| The problem |
Convert the material starting at the line that contains "You are a GUI" and ending at the line that contains "Tumblers (61, 675)", both included, into a JSON list of strings with one string per line and blank lines omitted.

| Data for processing |
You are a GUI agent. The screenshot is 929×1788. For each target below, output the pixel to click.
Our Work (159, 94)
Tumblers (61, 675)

--

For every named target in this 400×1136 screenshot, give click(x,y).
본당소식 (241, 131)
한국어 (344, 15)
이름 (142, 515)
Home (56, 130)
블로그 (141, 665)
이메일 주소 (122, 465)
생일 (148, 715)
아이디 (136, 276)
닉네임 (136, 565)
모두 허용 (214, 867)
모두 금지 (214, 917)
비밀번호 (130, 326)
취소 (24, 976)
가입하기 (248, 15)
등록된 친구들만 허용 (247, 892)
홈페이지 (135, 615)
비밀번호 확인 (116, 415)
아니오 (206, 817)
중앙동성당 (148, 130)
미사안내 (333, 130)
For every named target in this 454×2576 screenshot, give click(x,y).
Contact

==

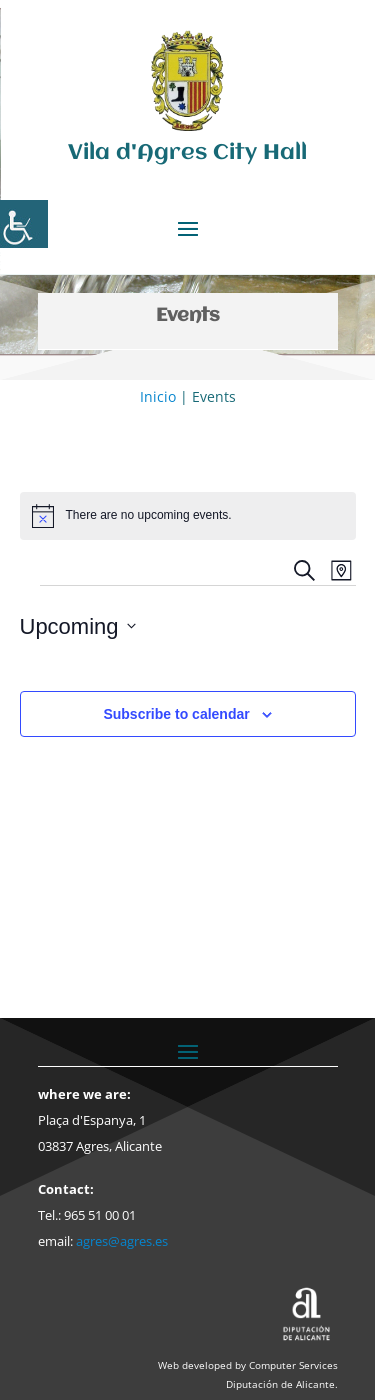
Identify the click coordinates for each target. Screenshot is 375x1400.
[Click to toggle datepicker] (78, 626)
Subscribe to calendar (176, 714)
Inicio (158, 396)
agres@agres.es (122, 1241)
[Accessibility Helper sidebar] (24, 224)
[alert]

| Output for this task |
[
  "You are a GUI agent. The screenshot is 929×1788. For each target below, output the pixel to click.",
  "Our Work (159, 94)",
  "Tumblers (61, 675)"
]